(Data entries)
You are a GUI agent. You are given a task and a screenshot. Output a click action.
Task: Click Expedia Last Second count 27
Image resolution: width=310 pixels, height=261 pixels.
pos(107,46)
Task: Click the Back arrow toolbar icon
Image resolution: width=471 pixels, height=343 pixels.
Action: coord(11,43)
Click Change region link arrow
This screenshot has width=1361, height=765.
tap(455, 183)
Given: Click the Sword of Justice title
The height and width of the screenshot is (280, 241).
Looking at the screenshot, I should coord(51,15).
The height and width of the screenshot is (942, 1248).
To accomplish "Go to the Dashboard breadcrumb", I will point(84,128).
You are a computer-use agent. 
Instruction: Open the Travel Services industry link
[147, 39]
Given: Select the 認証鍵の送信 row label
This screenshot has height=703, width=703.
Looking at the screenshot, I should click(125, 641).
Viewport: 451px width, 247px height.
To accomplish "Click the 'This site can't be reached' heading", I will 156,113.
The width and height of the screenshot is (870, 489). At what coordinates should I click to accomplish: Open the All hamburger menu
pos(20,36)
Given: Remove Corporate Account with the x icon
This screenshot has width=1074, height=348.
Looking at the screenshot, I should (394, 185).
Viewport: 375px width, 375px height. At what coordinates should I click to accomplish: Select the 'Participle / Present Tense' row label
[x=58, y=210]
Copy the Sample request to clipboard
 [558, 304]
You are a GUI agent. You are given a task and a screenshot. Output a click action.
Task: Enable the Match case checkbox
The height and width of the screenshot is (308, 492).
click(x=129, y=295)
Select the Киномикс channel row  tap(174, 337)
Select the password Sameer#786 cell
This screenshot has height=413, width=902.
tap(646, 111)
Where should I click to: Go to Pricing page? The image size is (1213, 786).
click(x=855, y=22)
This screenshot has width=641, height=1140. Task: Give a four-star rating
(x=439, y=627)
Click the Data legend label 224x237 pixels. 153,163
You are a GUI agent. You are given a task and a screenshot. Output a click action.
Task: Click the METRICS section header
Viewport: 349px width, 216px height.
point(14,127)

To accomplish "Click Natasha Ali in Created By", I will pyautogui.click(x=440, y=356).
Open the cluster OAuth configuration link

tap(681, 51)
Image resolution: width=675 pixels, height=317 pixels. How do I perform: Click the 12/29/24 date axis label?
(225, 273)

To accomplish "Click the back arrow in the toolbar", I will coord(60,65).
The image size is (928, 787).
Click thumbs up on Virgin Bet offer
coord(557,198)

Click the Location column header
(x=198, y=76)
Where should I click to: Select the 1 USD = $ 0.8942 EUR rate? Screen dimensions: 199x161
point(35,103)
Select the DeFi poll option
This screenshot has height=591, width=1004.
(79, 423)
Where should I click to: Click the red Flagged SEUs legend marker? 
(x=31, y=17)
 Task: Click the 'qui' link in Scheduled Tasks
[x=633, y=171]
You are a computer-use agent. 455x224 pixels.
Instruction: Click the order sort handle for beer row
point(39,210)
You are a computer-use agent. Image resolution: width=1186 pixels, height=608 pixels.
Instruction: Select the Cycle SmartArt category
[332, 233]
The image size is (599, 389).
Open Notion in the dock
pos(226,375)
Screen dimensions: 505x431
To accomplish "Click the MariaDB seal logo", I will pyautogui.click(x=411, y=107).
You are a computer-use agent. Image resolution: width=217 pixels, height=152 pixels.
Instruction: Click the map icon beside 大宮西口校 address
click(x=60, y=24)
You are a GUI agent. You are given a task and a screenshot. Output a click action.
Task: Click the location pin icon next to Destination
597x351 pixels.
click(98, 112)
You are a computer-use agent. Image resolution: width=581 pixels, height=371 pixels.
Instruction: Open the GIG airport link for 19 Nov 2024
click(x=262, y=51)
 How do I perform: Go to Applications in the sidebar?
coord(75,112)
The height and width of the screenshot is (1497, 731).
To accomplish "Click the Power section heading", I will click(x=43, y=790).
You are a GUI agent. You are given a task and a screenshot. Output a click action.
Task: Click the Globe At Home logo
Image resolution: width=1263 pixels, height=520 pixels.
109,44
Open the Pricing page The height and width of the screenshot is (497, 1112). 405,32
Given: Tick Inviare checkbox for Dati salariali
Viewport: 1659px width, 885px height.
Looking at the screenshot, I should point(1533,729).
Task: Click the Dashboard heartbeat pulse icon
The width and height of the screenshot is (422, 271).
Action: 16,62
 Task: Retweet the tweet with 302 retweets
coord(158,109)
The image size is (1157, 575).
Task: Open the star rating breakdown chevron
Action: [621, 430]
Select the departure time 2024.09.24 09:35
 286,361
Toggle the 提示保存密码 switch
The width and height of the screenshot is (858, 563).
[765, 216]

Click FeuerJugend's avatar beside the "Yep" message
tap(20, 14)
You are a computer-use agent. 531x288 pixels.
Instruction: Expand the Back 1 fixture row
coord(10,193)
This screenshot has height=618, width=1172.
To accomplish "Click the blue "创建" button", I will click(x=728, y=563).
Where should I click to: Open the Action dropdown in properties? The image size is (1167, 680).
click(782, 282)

== Work required ==
Write out the stretch from the line containing "You are a computer-use agent. 531x288 pixels." through the end of the records, requests included. Multiply every coordinate in the answers by 1.5 and round each to a whole number, with halves rounding up.

== Output of the task ==
You are a computer-use agent. 531x288 pixels.
Instruction: Expand the Back 1 fixture row
coord(15,290)
This screenshot has height=618, width=1172.
To accomplish "Click the blue "创建" button", I will click(x=1092, y=845).
Where should I click to: Open the Action dropdown in properties? The image size is (1167, 680).
click(1173, 423)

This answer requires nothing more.